29 September, 2011

Full-on Mega Super Ultra Ranting POWER.

So there's a boy in my year (NEVER mentioning names in this thing, oh my God, never) who I've known for the past three years and at the beginning of those three years he seemed...elusive. Mysterious, charming and witty. And fantastically attractive, too. Now, three years on? Every fibre in my being detests his very existence every time I pass him. He does not have a single good word for me. It's all nasty comments, put-downs, mockery of my being in a lower Maths set then him, or not having his apparent sporting prowess...manifested by being loud and thrusting desperately forward for any hint of a team captaincy or a chance to BE IN CONTROL. He's also very attention seeking, ALWAYS talking/singing/shouting so loudly, it's enough to give anyone a headache. He doesn't walk; oh no, a walk is far too little for this ruffian, he chooses a swagger instead. Always. Flaunting his various achievements, gets a little boring after a while. So, you just tune out. And recently, I've discovered that actually, strip away the witticisms and all you're left with is a hollow, self-centered shell slowly caving in on itsself because that's how desperate it is to look at itsself all the time. I'm just so furious with him, every word that comes out of his mouth is either arrogant, perverted or insulting. After a while you just lose the humour. And it's for that reason that, not only do I feel a slight irritation, a mild anger towards this boy, but a huge, reckless, gut-twisting FURY every time I see him. I hope he ends up alone because, really? Companionship is too good for this boy. Say what you want about teenage testosterone poisoning, but he's far too clever to realise that there's a stereotype to conform to...this is all his own work. Kids, idolise this.

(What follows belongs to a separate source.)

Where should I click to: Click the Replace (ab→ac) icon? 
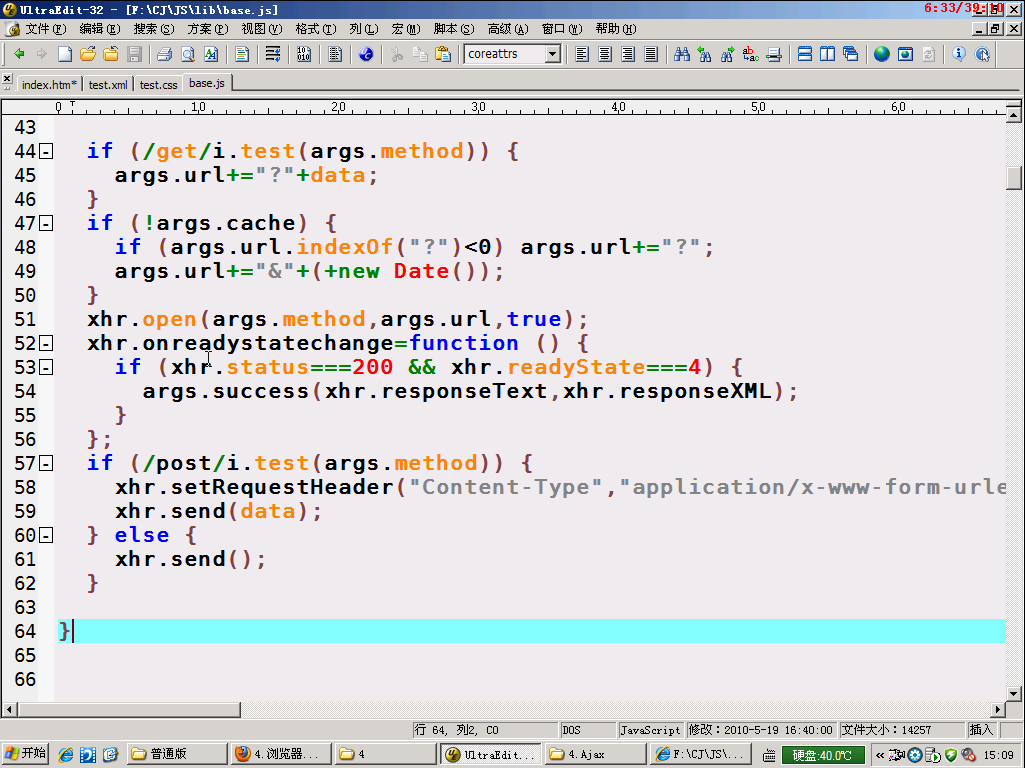pyautogui.click(x=750, y=54)
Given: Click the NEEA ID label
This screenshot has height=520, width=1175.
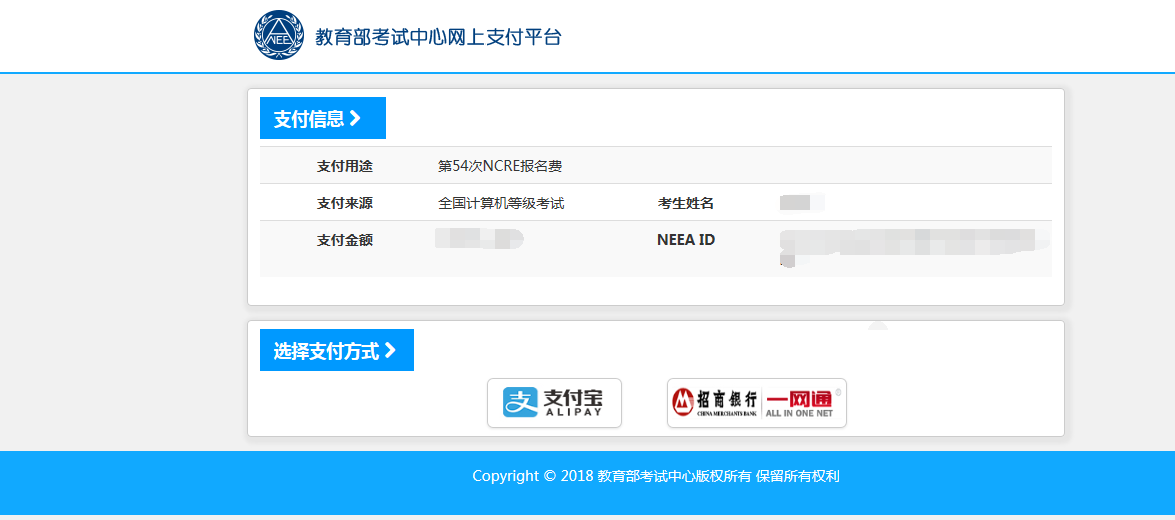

Perfection is a strange mistress.

Everyone wants it. Some think they have it. But no-one understands it. You listen to the people who tell you that they don't want a perfect life; they're lying.hey want a life full of arguments and hardships, to challenge Of course they do, we all do. They say to themselves, to be able to prove themselves. Well, that's what perfection obviously is to them. I can't but I'll try to define it; to me, perfection is what YOU want. No, not you in particular, lonely, Sri-Lankan man, not you little Latino woman, NOT YOU ENGLISH BOY! I mean EVERYONE. Everyone has some idea of what to do, or what to get to make them happy in their lifetime. So, that's perfection. I don't personally think life would be perfect without a few testy arguments, a few cross words...I think, given the good and the bad times, everyone wants perfection. And I love how no-one ever seems to achieve it; maybe they do...maybe they just don't know what to do with it.
Perfection, right now, for me is a blissfully tidy room, all my homework done, totally on course for A's and A*'s in my GCSE's (more about that later!), opportunities to visit the uni of my dreams, and no trouble from anyone. So, that's it. I hope that everyone sets themselves goals to get to their personal idea of perfection, because that's my raison d'etre, my reason for living. :)

04 September, 2011

Conflict of interests.

I have, unofficially, two days (one and two halves) of the summer holidays left. I go back to school, I start Year Ten on Tuesday 6th September at 12:00pm. And I'm feeling wierd about it. You know why? Because, although I've been longing to sink back into the routine of school, school, school, WEEKEND, school etc. I'm going to miss the unadulterated freedom to do whatever, whenever with...whoever, really. Because that's just it; in the six weeks of freedom that I gratefully receive once every year, I can choose not to see particular people, or I can choose to spend days on end with the same person, just because I want to. Unfortunately, at school, I cannot choose who, or when, to spend time with people that I want to. I'm lumped into five classes a day with some people that, yes, I do love, but that, no, I do really, really dislike. You tend to naturally avoid the rude, abrasive people because they're difficult to talk to, to share things with. How on earth are you supposed to talk to a girl that hates you for being whatever she's heard, about a holiday in Cornwall, for example? It's difficult, mainly, because I just do NOT understand what there possibly is to talk about, to have in common, with such people. And it's their own fault; if they want friends, they'll make it easy for you. But if they don't, they will coolly leave you to flounder until you sputter yourself into oblivion. I mean, seriously? Is it really possible that I can have nothing in common, nothing whatsoever to interest the people that dislike me? Or, if there is a topic that grabs their attention, God knows it's only going to be something unstable, something that will spark off an arguement. For this reason, my iPod is my confidante in school, for the most part. Well, for the first couple of weeks until everyone is used to everyone again...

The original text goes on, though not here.